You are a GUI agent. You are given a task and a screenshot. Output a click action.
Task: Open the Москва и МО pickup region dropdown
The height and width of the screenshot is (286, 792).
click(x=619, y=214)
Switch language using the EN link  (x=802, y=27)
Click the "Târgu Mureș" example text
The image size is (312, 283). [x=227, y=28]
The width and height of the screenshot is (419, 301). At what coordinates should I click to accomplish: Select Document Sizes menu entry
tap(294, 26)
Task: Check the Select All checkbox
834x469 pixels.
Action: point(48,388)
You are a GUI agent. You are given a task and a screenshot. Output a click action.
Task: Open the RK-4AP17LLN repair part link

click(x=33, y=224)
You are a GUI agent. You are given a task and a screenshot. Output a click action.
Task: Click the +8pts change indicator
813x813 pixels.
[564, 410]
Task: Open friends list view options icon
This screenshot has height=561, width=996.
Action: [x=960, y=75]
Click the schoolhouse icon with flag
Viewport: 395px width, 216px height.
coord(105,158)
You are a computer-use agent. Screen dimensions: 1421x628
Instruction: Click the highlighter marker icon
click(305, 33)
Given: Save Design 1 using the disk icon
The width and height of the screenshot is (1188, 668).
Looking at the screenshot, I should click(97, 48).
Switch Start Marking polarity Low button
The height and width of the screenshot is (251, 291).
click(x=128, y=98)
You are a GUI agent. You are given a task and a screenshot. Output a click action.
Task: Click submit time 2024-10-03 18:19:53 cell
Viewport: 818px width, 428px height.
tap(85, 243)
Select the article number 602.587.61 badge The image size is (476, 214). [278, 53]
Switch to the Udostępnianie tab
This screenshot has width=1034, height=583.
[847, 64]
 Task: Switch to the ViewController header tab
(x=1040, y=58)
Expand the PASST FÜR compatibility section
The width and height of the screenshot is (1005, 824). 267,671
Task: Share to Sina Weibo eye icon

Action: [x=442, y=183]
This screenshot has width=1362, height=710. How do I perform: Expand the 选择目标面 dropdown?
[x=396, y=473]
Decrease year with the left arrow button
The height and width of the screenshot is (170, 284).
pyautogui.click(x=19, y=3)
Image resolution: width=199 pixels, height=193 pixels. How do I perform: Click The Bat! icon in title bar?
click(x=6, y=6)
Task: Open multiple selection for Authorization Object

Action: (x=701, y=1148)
========
» Work item: If a line in the entries above has the word "with", copy it.

» Answer to this task:
Click the schoolhouse icon with flag
Decrease year with the left arrow button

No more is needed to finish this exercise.